Answers to Frequently Asked Questions
Q: What types of people can benefit from services?
A: Likely candidates for treatment are people with a medical diagnosis that impairs their ability to safely or effectively perform activities like dressing or bathing, or higher level activities like homemaking or accessing community activities. Impairments may be a result of a stroke, arthritis, Parkinson's disease, an accident, visual deficits, gait and balance problems, multiple sclerosis, a fall, lung disease, or other causes.
Q: How is this different from services of home health agencies?
A: Home health clients are generally covered under Medicare A and must be "homebound", a classification that limits leaving the house to medical treatment and little else. Our "outpatient" services use your home as the "clinic" and homebound status is not an issue. (Thriving at HomeTM cannot be providing services at the same time that a client is receiving services from a home health agency.)
Q: Does Medicare cover these home-based services?
A: Yes, as long as basic requirements are met. Thriving at HomeTM is certified as a Medicare provider and bills for professional services under Part B (80%). The remaining 20% is covered by supplemental insurance (e.g. Medex) or as a co-pay by the individual. As private practitioners, we are certified to provide services in the daily environment of a client's own home. This enhances our ability to identify and address safety issues, to recommend specific home modifications and fall prevention strategies, and to directly assess how our client manages a wide range of activities. No arrangements need to be made for transportation to a rehabilitation clinic, allowing our clients to reserve their energy for the therapy itself.
Q: If I'm going to outpatient physical therapy, could I also receive services from Thriving at HomeTM?
A: Yes. The skills addressed by occupational therapy at home will likely complement and facilitate goals being addressed in physical therapy, helping you prevent falls, avoid re-injury, accidents and muscle strain.
Q: Does insurance cover the cost of adaptive equipment?
A: Despite strong evidence that this would be a very economical use of our healthcare dollars, very little is covered by insurance. Thriving at HomeTM will help you determine if other payment sources are available, and will minimize the costs as much as possible. We keep a good supply of many items and routinely lend out equipment for trial for a week or two to be sure that the item is effective and worth having around, avoiding the hassle of buying and returning the item.

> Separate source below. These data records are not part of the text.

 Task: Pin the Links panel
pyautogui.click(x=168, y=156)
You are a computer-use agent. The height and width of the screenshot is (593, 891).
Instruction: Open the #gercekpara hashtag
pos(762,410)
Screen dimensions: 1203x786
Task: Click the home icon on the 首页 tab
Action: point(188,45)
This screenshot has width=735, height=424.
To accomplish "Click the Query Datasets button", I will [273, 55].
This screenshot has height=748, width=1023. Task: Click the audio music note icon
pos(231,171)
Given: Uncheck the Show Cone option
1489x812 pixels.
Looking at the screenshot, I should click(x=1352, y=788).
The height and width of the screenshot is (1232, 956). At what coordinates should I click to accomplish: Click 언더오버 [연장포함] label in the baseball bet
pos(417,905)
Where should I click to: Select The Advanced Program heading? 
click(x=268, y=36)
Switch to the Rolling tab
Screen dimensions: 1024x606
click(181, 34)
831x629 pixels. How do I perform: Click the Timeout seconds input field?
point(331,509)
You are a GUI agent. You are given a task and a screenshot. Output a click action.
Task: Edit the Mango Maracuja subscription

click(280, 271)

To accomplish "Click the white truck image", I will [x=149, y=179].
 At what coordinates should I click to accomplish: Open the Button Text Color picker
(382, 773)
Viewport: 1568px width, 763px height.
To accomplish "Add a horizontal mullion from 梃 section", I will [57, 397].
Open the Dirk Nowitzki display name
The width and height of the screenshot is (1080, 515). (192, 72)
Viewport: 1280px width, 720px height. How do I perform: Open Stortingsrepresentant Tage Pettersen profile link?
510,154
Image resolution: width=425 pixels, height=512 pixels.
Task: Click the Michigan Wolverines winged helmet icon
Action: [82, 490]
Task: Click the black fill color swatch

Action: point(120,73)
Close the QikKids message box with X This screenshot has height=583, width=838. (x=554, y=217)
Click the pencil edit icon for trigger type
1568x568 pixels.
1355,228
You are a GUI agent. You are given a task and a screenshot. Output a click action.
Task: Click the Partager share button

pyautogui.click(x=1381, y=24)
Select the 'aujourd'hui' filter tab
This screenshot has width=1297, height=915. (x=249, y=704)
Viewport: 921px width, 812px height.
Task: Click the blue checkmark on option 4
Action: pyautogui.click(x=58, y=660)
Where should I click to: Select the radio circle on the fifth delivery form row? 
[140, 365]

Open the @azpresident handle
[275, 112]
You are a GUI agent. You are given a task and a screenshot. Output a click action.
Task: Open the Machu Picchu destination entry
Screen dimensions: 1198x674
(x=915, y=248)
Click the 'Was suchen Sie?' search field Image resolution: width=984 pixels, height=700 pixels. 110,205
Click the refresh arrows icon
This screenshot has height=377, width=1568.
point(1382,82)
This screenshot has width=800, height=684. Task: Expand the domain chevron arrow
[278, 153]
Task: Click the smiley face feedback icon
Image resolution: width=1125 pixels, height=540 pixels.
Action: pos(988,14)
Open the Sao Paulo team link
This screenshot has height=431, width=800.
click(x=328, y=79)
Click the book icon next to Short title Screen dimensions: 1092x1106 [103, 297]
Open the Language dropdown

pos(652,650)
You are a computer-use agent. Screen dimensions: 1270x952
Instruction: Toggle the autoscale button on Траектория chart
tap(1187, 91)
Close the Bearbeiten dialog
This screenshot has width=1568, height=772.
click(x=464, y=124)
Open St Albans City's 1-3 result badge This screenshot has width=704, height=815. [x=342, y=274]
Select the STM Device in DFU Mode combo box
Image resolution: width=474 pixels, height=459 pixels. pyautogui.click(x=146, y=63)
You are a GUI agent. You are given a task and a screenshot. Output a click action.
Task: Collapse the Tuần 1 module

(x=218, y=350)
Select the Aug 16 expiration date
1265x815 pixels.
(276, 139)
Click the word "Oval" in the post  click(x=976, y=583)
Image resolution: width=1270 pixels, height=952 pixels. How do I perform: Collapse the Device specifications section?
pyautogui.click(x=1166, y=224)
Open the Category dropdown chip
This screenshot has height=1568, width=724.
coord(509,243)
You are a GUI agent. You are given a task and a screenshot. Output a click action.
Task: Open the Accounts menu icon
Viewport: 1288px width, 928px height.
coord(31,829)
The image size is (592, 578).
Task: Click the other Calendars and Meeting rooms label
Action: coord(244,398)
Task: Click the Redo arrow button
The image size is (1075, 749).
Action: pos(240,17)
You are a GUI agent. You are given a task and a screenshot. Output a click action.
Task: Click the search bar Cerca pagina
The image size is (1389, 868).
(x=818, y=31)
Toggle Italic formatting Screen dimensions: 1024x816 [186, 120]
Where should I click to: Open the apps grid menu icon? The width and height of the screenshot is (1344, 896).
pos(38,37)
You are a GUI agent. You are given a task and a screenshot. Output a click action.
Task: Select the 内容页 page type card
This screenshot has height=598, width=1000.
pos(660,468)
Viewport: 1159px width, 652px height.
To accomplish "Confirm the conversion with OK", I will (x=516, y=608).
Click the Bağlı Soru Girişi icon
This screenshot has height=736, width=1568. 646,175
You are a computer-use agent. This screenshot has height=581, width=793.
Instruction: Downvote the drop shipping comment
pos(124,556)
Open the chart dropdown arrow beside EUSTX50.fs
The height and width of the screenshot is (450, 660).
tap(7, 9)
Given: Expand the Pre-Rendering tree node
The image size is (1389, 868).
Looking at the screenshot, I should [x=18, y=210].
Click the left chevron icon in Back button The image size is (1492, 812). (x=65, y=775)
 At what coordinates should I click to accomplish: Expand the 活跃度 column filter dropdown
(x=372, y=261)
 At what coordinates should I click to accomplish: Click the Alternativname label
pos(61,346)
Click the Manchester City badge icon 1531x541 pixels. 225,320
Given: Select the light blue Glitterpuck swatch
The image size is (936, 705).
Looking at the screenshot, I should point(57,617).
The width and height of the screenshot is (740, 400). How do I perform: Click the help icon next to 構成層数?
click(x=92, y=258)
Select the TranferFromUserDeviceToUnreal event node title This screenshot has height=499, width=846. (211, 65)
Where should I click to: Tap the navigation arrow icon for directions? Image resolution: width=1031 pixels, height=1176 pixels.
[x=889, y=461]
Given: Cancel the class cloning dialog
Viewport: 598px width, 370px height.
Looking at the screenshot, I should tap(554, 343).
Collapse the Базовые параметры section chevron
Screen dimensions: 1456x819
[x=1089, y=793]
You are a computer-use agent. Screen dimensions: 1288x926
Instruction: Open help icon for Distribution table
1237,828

Q: How long is each visit and how many times do you meet with a client?
A: Sessions are usually an hour long and are scheduled at your convenience. The number of visits ranges from 1 to 4 depending on your needs and the complexity of the situation.
Q: What is adaptive or assistive equipment?
A: This equipment includes special eating utensils, low vision aids, long-handled items, risers for a couch, bed rails, bathroom equipment, grab bars and many other specially modified items. Many times simple everyday items can be used in an adapted way, costing little or nothing to implement. Adaptive ways of doing something or very minor adjustments to the environment can also have a dramatic effect.
Q: What does "aging in place" mean?
A: Most older adults want to continue living in their own home as they age. Aging in place is a concept that recognizes this desire and addresses issues that would prevent this from occurring. Actions are as simple as small alterations to improve home safety or as complex as working to change Medicare funding regulations that have favored placement in more costly institutional settings. Recent changes in state laws have made more funds available to Medicaid eligible consumers who might otherwise have been placed in a nursing home. Long-term care insurance also supports aging in place costs as an economical and preferable option. And many families have always recognized the benefits of aging in place.
Q: Isn't fear of falling a good thing?
A: A balanced awareness of risks leads to reasonable decisions about what activities to avoid and how to make others safer to engage in. As we age, some things should clearly set off flashing red lights and sirens in our minds. I saw a client who had fallen several times using a child's scooter to get around her home on stone tiled floors. My goal was to instill some fear of falling! Other clients are so fearful of falling that they avoid activities that should have been seen as green light opportunities for a little healthy exercise. In these cases, muscles get weaker by the day and the inactivity actually increases the risk of injury from a fall. Sometimes dangerous "red light" activities can be changed into cautionary "yellow light" activities with minor home modifications - like adding handrails on both sides of a stairway. A safety assessment helps clients and family members better understand risks and opportunities.